Book Review: Quarantine: The Loners by Lex Thomas

Quarantine The LonersQuarantine: The Loners
Lex Thomas
Egmont USA, July 2012
ISBN 978-1-60684-329-1
Hardcover

From the publisher—

It was just another ordinary day at McKinley High—until a massive explosion devastated the school. When loner David Thorpe tried to help his English teacher to safety, the teacher convulsed and died right in front of him. And that was just the beginning.

 

A year later, McKinley has descended into chaos. All the students are infected with a virus that makes them deadly to adults. The school is under military quarantine. The teachers are gone. Violent gangs have formed based on high school social cliques. Without a gang, you’re as good as dead. And David has no gang. It’s just him and his little brother, Will, against the whole school.

I have such mixed feelings about this book that I hardly know where to begin. The truth is, there is a lot wrong with it but I still kept right on reading, couldn’t make myself stop. What’s up with that?

For one thing, for a post-disaster scenario, which is pretty nearly always completely unrealistic, this one is way out there in left field. Here you have a school full of teens that have been cordoned off from the outside world. So far, so good. Why this has happened is at first a mystery to the teens and I can buy that, too. What gives me serious pause is what happens within minutes of the teens first realizing something is wrong. Can you imagine our government quarantining an entire school so fast and so competently? Also, why do the adults on the outside cut off all communication with the kids and why do they fail to provide the necessities of life on a regular basis? Well, I suppose these questions are a large part of why I kept reading—I needed to know why even more than what.

In some ways, Quarantine can be compared to Lord of the Flies and The Hunger Games, especially in the extreme violence and anarchy that develops and yet…it isn’t really anarchy. The gangs that these 1,000 teens form, based largely on their school hierarchy during normal times, rings true because teens tend to want to belong to groups. The violence is to be expected also when you understand just what they’re up against if they want to survive. The gangs are very distinct and this is one of the aspects of the story I really enjoyed. Each gang has a name and distinguishing colors, each has a leader, each has a responsibility for one or more aspects of life under quarantine, each is feared by the other gangs. There are a couple of gangs that are expectedly in the forefront, particularly the Varsity and the Pretty Ones, but the authors do a great job of building the reader’s empathy for all of them in one way or another.

Another thing the authors do well is come up with details that make the reader really understand the perils these kids face and how they react, such as the way they dispose of bodies and the barter system they develop. Protagonists Will and David are much like most brothers, full of love and antagonism, and the obligatory love triangle with Lucy actually comes about more naturally than in many other young adult novels. I did feel, though, that the extreme hatred Sam has for David is a stretch and Will’s self-centeredness and unwillingness to do his part is a bit much but these elements do add a great deal to the premise. Character development outweighs plot and that is not necessarily a bad thing.

## [Data provided]

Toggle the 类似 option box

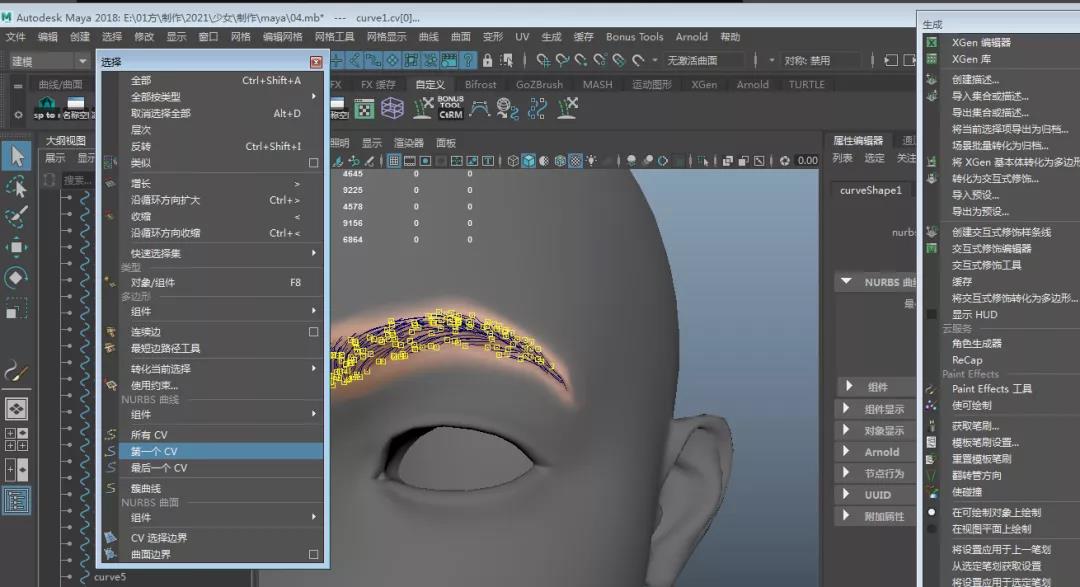coord(313,163)
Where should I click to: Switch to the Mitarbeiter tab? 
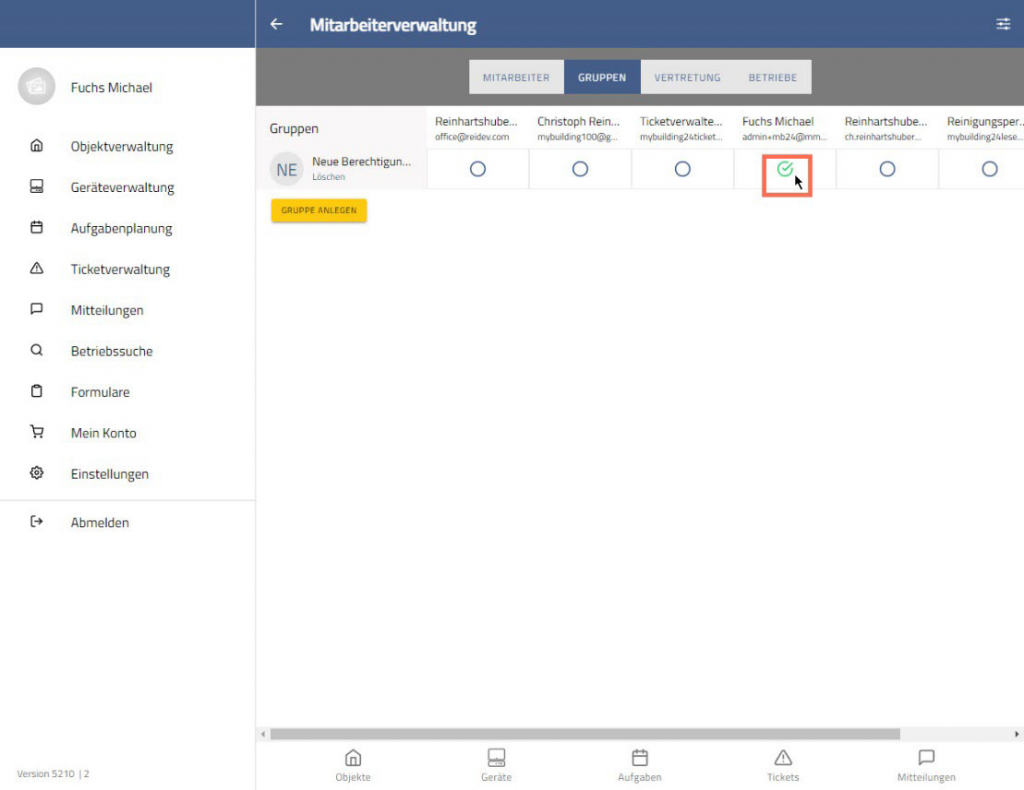coord(516,77)
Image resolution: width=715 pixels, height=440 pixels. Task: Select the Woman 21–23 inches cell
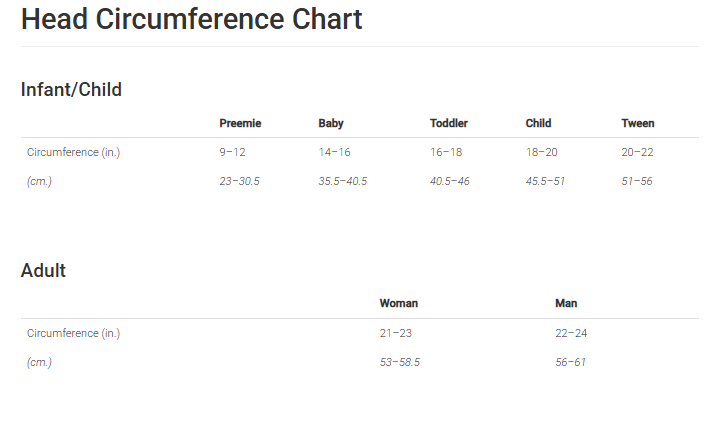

## [Work task]
Pull from the book review above everything from "It was just" down to "just the beginning.", copied word for word.

## [Solution to the exercise]
It was just another ordinary day at McKinley High—until a massive explosion devastated the school. When loner David Thorpe tried to help his English teacher to safety, the teacher convulsed and died right in front of him. And that was just the beginning.